Set problem:
Carry on the opinion piece on Northern hegemony in Nigerian politics, picking up right after its final question.

Document excerpt:

====================

By Akin Osuntokun
“Conscious of this (Northern) hegemony and the fact that it does not have to be incompatible with the progress of Nigeria I have always argued that Northern hegemony per se is not the problem of Nigeria. It is the double jeopardy indicated in its abuse and wanton mismanagement that is the problem”. Whenever I write on the subject of Northern hegemony in Nigerian politics, I have always found the need to enter this rider to guarantee a fulsome understanding of my premises on the subject matter.
An underlying theme of the post independent political history of Nigeria is what has come to be characterised as a northern agenda and strategy whose defining feature is regional hegemony and supremacy. And it is deployed through three major instruments. First is the attribution of higher population to the North. Second is wielding the upper hand in the balance of terror equation.This objective was set in motion by the vision and calculation of the first generation of pre and post colonial northern political elite.
According to the Shehu Yaradua foundation “For the generation of the late Shehu Yar’adua for instance, ‘joining the army in 1962 was a statement of political faith. A politically better informed Northern elite had come to recognise the neglected significance of the military in independent Nigeria. President Mohammadu Buhari equally weighed in ‘”the Emir of kano told one of us that if soldiers could overthrow a line of kings descended directly from the prophet in Syria, it could happen anywhere. So we should go and join the army’”.
Third is a pan Islamic isolation and insulation of the northern region from the cosmopolitan accretion of european modernisation especially British missionary activities (with the inherent effect of rendering the masses malleable and captive to politico-religious manipulation).This was the condition precedent that the northern traditional and political elite requested at the entry point of their colonial incorporation into amalgamated Nigeria. The request suited the ulterior motive of the colonialists to be spared the burden of direct governance of the region-on account of which the British readily acquiesced. The ensuing rapport marked the commencement of a mentor/protege relationship between the two that views Nigeria through the prism of the Northern standpoint.
The deleterious effect of this dispensation (to which the British are complicit) is the attendant weaponisation of ignorance and stratified class system predicated on a pseudo theocratic order. These three elements: a permanently contrived higher population advantage; stranglehold over the powers of coercion and the insulation of the electorate from extra regional political mobilisation and recruitment, have combined to vest the regional political elite with the semblance of a veto power over the political direction of Nigeria. The power rotation convention was directed at the mitigation of making this veto a relative rather than an absolute power politics instrument. The question that arises is how has this foregoing understanding play out in the current electoral cycle?

====================

Recorded information:
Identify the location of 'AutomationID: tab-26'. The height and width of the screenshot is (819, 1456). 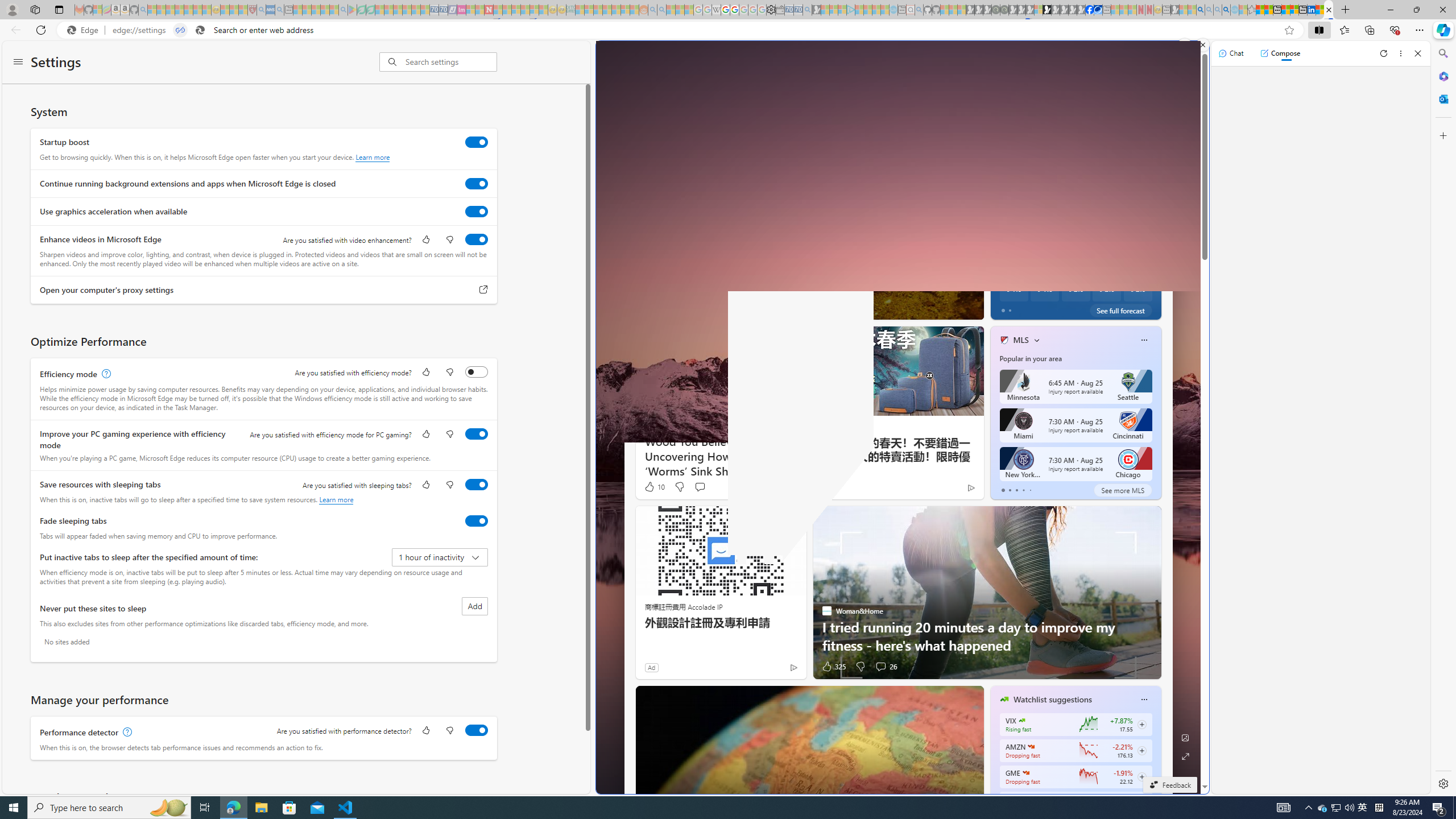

====================

Expected answer:
The first significant categorical challenge to the power rotation assumption emanated from the ranks of the Peoples Democratic Party, PDP with the show stopper postulation by my big brother Raymond Dokpesi. In playing John the baptist to the candidacy of vice-president Atiku Abubakar he advanced the thesis ‘that the only chance the PDP has in winning the 2023 presidential election is by fielding in a northern candidate, specifically from the North-east zone and preferably the former Vice President Atiku Abubakar’.
Prior to this statement of intent, the Atiku Abubakar faction of the party had railroaded Dr Iyorchia Ayu into office as party chairman. With Ayu (from the North) as chairman, the two-plus-two-equals-four-equation is the presupposition that the presidential candidate of the party will emerge from the other half of the country. Right? Wrong. Impervious to the supposition and the bigger assumption of power rotation, Abubakar emerged the presidential flag bearer of the PDP.
Lurking in the corner and aiming to take a cue from the outcome of the PDP presidential primaries, the APC actually postponed its presidential primaries to tailor its political calculations accordingly. Regardless of the twists and turns on the road to the primaries, the APC passed the muster test of the power rotation political correctness with the emergence of Governor Bola Ahmed Tinubu as the presidential candidate. Or so it seemed.
What the party gave with the right hand, it took back with the left hand when Tinubu and the party caucus settled for a Muslim as his vice-presidential candidate namely Senator Kashim Shettima. Now, the former governor of Borno state is not just another Northern muslim, he came loaded. He was governor of the Borno state epicentre at the height of the fury of the insurgency. If the suspicion is correct that there was an opaque relationship between the northern political elite and the Boko Haram insurgents, all fingers point at Shettima as the manager of such a pact. For good measure, he has let the cat out of the bag that as potential vice-president he is going to usurp the powers of his health compromised principal and function as the defacto president.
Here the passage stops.